Calvino’s book isn’t so much a story but a mediation. The question is what he is mediating on. Is it simply how a city can be so many things? Any city can be. Each neighborhood of a city is like a minor city. The rhythm of city differs not only from events – Philly celebrating the Super Bowl win is different than the Mummers which is different than Taps in the Park.
Of course, you could say that people are cities too. All our cells, organs, and what not. Our veins and arteries are the freeways.
Then, are the cities also women? Does Polo see the city as a city of women because he had a wife and three daughters? Or because there was a woman in every district for him?
Every city in this book is contains a woman’s name, and the names can be seen as symbolic, whether or not they are supposing to be symbols, well its’ Calvino. So, anything goes.
The small descriptive pieces transcend space and time. There are doubled cities. Cities above and below. It is impossible not to think of the City and the City when reading this. Mielville’s later novel deals with class and crime, something that haunts Calvino’s work but is not dealt with in the same way.
The strange thing is that thinking of Calvino’s work which also seems to refer to the death of cities, and that is prophetic considering the effect of climate change on some cities, including Polo and Calvino’s Venice.
“For those who pass it without entering, the city is one thing; it is another for those who are trapped by it and never leave. There is the city where you arrive for the first time; and there is another city which you leave never to return. Each deserves a different name; perhaps I have already spoken of Irene under other names; perhaps I have spoken only of Irene.”
― Italo Calvino, Invisible Cities
My memory of this book a month after finishing it is almost like a memory of a particularly good guided meditation (OK, I don't have a ton of experience with good guided meditation, but I know bad ones!) This is a nifty book. It seems so simple: Marco Polo telling tales to Kublai Khan about his travels through the Mongol Empire, with some notable additions. So there's a realm where it's a bit like a travelogue to all the cities I've visited, lived in, loved or have wished to see ― a wonderful imaginative experience. And there's another realm where it's philosophy about cities, humankind, differences and similarities, the changes that happen over time both physically and mentally ― and this is the part where the meditation comes in. It's a terrific book that I wasn't sure I wanted to read before I started. It starts slowly, but once you start to see what's happening between the two main characters and the world in which we all live, it starts to seem almost too short.

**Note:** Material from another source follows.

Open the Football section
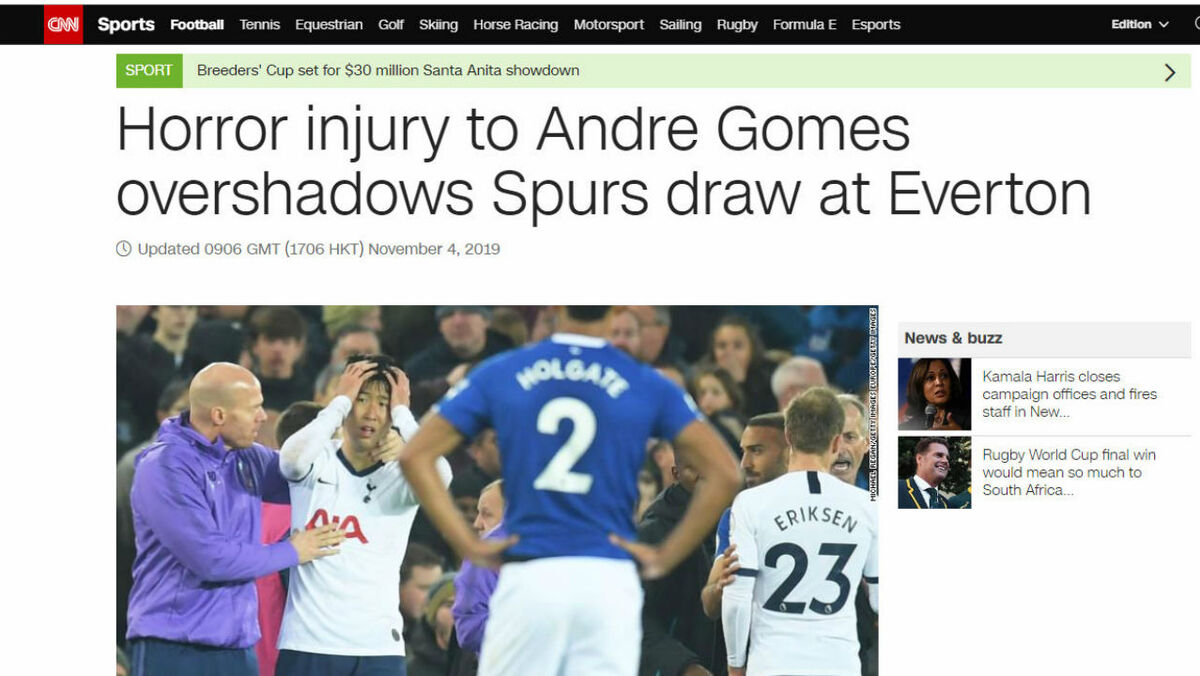 click(197, 24)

It also made me very curious about a lot of things and one of the best things I found along the way was a course curriculum for school students based on Invisible Cities found here and the Yale National Initiative seminar "Invisible Cities: The Arts and Renewable Community."
Those are just two things I thought were kind of awesome, but there are other nonfiction books and all sorts of memory/artistic and other creative projects that tie into this book. You could spend a lifetime doing nothing but reading related texts. Italo Calvino's Invisible Cities is an incredibly imaginative springboard to seeing our world using our fullest imagination.